I’ve never found these arguments compelling. In my experience, one never has to wait long for a visionary artist to come along and release a project that embraces the album for what it is. In 2025, it was Rosalia with her opus LUX.
On it, Rosalia sings in 13 languages, inspired by the lives of female saints and mystics from around the world, and backed by the music of the London Symphony orchestra and guest appearances by Björk and others. It’s the musical equivalent of an ornate cathedral. It overwhelms you in its scope, and yet reveals more details everywhere your eye manages to focus. It continues to blow me away, even though I don’t understand the majority of the lyrics. Instead, I keep my eye out for deep dives like the one by Sophia Smith Galer that breaks down the languages and saints that informed the album.

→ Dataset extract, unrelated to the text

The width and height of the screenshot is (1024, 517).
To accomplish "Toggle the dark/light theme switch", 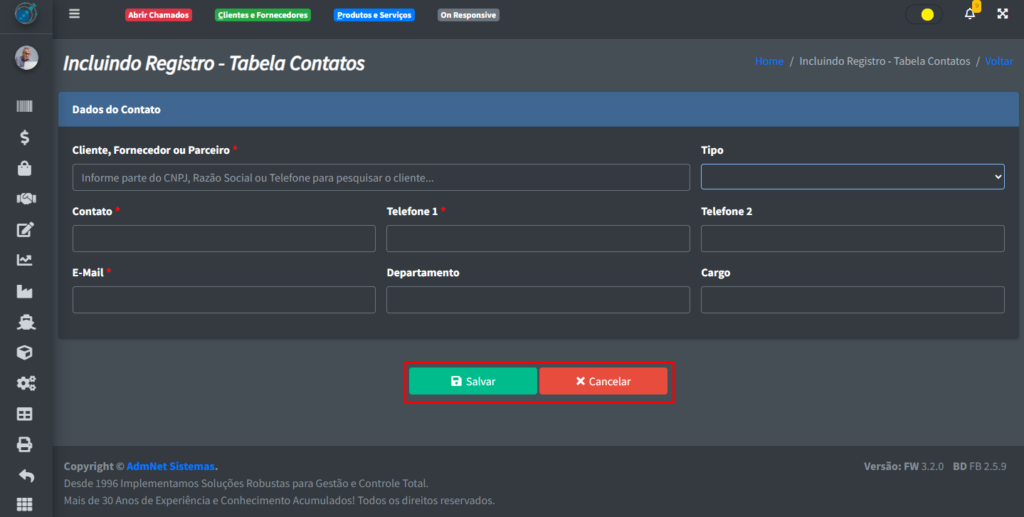I will click(x=923, y=15).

Or how about GOLLIWOG by billy woods? This project needs to be heard as a whole. It’s a rap album, but also a horror project. In context, the songs terrify and unsettle in a way that I didn’t realize music was capable of.

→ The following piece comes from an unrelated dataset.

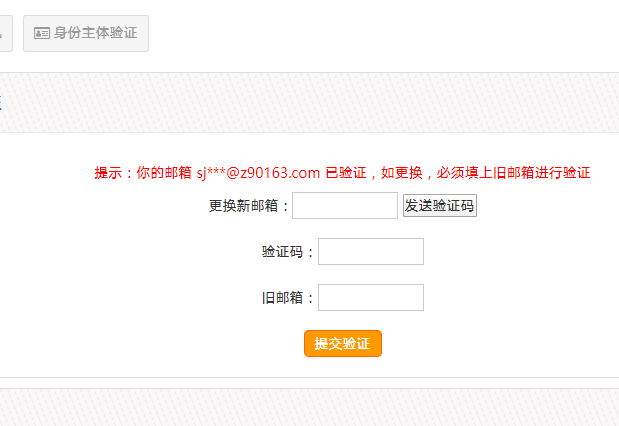Focus the 旧邮箱 input field
Viewport: 619px width, 426px height.
coord(370,298)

Frankly, anything I’ve discussed here could be cited in defence of the staying power of the album. While I love a playlist, I expect that listening to albums cover to cover will always be my favourite way to listen to music.
Wrap it up and get to the list
Okay, enough from me. Here are my 15 favourite albums from 2025. Don’t read too much into the order. I more or less slapped this together. You could not go wrong listening to any one of them.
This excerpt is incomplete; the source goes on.